Subsequent 6- to 12-monthly follow-ups so far have been uneventful. The patient remains asymptomatic despite his recent Indium-labelled octreotide scan revealing four areas of metastatic deposits in the abdominal cavity. His latest Platelet Serotonin level is 6240 (<6000 - normal) and serum Chromogranin A 13 (0-21.8 - normal).
Unfortunately he has been recently diagnosed with laryngeal cancer and is under the care of the ENT surgeons.
Discussion
Carcinoid tumours of bowel are not uncommon. They pose a diagnostic dilemma and therefore command a low threshold for clinical suspicion. Long-term survival with metastasis is rarely heard of as the 5-year survivability for carcinoid tumours can range from 30% to 100% depending on the tumour site.
Our patient has provided a unique case by remaining symptom-free for nearly forty years with an unknown metastasis and still continues to do so, now that he is known with one.

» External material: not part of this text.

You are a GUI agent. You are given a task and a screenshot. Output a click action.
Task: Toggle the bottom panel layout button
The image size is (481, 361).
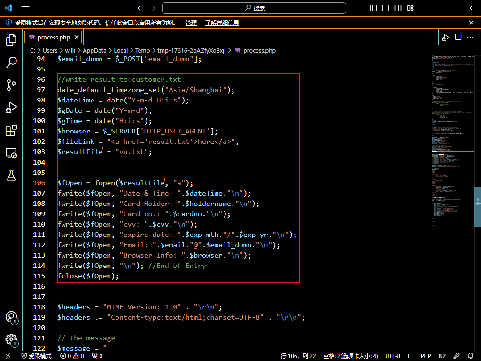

Studies state that the majority (55%) of carcinoids are found within the gastrointestinal tract1; 45% involve the small bowel, followed by rectum (20%), appendix (17%), colon (11%) and stomach (7%). Of the small bowel carcinoids, the Moertel series2 reported distal ileum involvement in 60% of the cases, followed by proximal ileum in 32%, jejunum in 5% and duodenum in 3% of carcinoids. In our patient the distal ileum was the site of involvement.

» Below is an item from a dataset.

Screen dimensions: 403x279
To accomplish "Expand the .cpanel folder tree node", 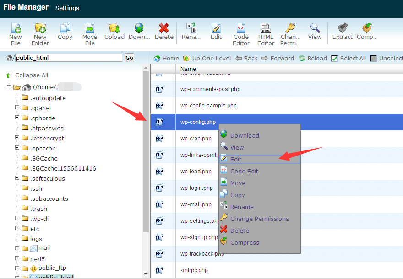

Carcinoids remain asymptomatic for prolonged periods due to their slow rate of growth and indolent course. Around 25 to 30% of patients will already have metastasis at the time of the diagnosis and periods as long as 20 years will have already elapsed before it is diagnosed. In our case, the patient remained asymptomatic with the metastasis for thirty-seven years. To our knowledge none but one case has been reported in the literature (Zacharias et al.3 - thirty years) which had more than 20 years gap till the diagnosis of metastatic disease.
More than 30% of these tumours metastasise to the local lymph nodes and/or liver prior to their surgical discovery. The tumour size is a good predictor of its metastatic potential. The Moertel series2 reported that tumours bigger than 2cm showed evidence of metastasis in 95% of cases. There were no metastases in tumours less than 0.5 cm. Only 15% spread in tumours of 0.5 to 0.9cm and 72% in those between 1.0 to1.9cm. For our patient, the size of his primary tumour was 1.4cm.

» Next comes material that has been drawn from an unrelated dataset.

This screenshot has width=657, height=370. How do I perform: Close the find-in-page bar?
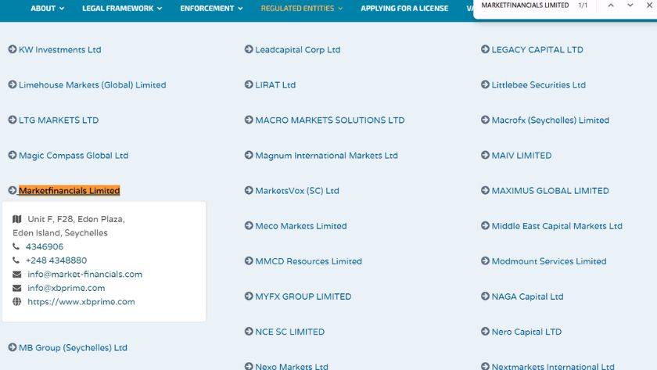(650, 5)
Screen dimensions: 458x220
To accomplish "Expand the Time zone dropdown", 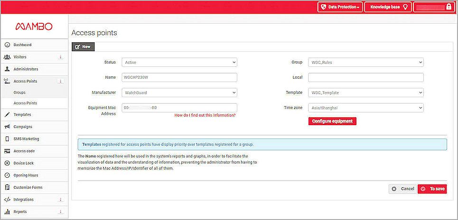I will (x=365, y=108).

The median age of discovery is 60 to 70 years and males are involved in 50 to 60% of the patients. Carcinoid syndrome is rare and manifests only in 6-7% of patients. Younger patients are more likely to develop the syndrome and have worse prognosis. The overall 5-year survival rate is around 65% for loco-regional metastasis and 35% for the distant ones.
Multidisciplinary approach is the effective way of treating carcinoid tumours and their metastasis. It includes surgical resection of the primary tumour and debulking, hepatic chemoembolisation and medical/oncological treatment. The preferred initial treatments are surgical resection of the tumour and reduction of the tumour burden as much as possible even though specific treatment decisions are complex and related to the primary carcinoid disease. For patients with metastatic disease no therapy to date has been shown in any trials to prolong the survival of patients and thus, therapy remains palliative.
In conclusion, bowel carcinoids are not uncommon. Their diagnosis can be challenging. Asymptomatic long-term survivability with metastasis is rare but possible and even more, surprising. Multidisciplinary approach is the most effective means of treatment. To date, no therapy so far has prolonged life of patients with metastasis and therefore treatment has always remained palliative. Our patient is one such unique case in a nutshell.